Hi,
I’ve got a type with a few template parameters to specialize its implementation for some different options. The code below compiles without error (MSVC 19.24.28314.0 and CUDA 11.0.16 on Windows 10),
#include <stdio.h>
enum class Shape { Triangle, Quadrilateral, Tetrahedron, Hexahedron };
template < Shape s, int p >
class Element;
template < int p >
struct Element < Shape::Triangle, p > {
static constexpr int dofs = (p + 1) * (p + 2) / 2;
int ids[dofs];
};
template < typename T >
__global__
void gpu_kernel() {
printf("gpu: %d\n", int(sizeof(T)));
}
template < typename T >
void cpu_kernel() {
printf("cpu: %d\n", int(sizeof(T)));
}
int main() {
// Element< Shape::Triangle, 2 > a; <----
cpu_kernel<Element<Shape::Triangle, 2>>();
gpu_kernel<Element<Shape::Triangle, 2>><<<1,1>>>();
return 0;
}
but produces unusual output (gpu output missing, GTX 1080ti w/ compute_61,code=sm_61):
$ ./main.exe
cpu: 24
Running it through cuda-memcheck reveals an error:
$ cuda-memcheck.exe main.exe
========= CUDA-MEMCHECK
cpu: 24
========= Program hit cudaErrorInvalidDeviceFunction (error 98) due to "invalid device function" on CUDA API call to cudaLaunchKernel.

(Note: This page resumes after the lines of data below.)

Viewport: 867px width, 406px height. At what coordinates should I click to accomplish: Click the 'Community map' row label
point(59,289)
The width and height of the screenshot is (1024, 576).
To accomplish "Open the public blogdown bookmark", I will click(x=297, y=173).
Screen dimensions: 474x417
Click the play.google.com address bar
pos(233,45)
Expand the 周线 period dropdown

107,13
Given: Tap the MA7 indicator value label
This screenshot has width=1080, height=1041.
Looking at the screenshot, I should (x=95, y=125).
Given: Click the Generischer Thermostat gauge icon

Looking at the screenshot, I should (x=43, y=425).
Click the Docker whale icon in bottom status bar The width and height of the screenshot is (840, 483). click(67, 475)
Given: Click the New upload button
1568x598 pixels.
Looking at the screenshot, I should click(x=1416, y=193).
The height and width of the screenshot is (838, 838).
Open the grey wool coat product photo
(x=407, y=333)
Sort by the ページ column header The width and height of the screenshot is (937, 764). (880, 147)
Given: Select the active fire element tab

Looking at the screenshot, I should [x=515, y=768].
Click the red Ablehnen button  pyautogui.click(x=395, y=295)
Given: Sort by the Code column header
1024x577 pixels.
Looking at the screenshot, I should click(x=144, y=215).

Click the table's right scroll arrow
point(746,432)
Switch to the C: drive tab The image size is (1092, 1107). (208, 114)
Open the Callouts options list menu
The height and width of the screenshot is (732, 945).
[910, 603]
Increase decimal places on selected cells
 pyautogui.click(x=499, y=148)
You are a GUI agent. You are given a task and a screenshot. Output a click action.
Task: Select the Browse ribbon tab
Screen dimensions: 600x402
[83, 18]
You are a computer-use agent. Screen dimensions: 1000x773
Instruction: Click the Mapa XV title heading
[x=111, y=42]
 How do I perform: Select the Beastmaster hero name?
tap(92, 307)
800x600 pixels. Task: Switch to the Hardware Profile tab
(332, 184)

========= Saved host backtrace up to driver entry point at error
========= Host Frame:C:\WINDOWS\system32\DriverStore\FileRepository\nv_dispui.inf_amd64_5ae9cabd19b3b3c7\nvcuda64.dll (cuProfilerStop + 0x8ff3e) [0x2ad53e]
========= Host Frame:C:\WINDOWS\system32\DriverStore\FileRepository\nv_dispui.inf_amd64_5ae9cabd19b3b3c7\nvcuda64.dll (cuProfilerStop + 0x928e3) [0x2afee3]
========= Host Frame:C:\WINDOWS\system32\DriverStore\FileRepository\nv_dispui.inf_amd64_5ae9cabd19b3b3c7\nvcuda64.dll [0x86ebe]
========= Host Frame:C:\WINDOWS\system32\DriverStore\FileRepository\nv_dispui.inf_amd64_5ae9cabd19b3b3c7\nvcuda64.dll (cuProfilerStop + 0x113e8a) [0x33148a]
========= Host Frame:C:\WINDOWS\system32\DriverStore\FileRepository\nv_dispui.inf_amd64_5ae9cabd19b3b3c7\nvcuda64.dll (cuProfilerStop + 0x12c212) [0x349812]
========= ERROR SUMMARY: 1 error
However, if I uncomment the indicated line in main() (Element< Shape::Triangle, 2 > a
), then everything works again:
$ cuda-memcheck.exe main.exe
========= CUDA-MEMCHECK
cpu: 24
gpu: 24
========= ERROR SUMMARY: 0 errors
Is the call to gpu_kernel<Element<Shape::Triangle,2>>()
not instantiating the kernel template? It seems to have something to do with the existence of a partial specialization on Element
too.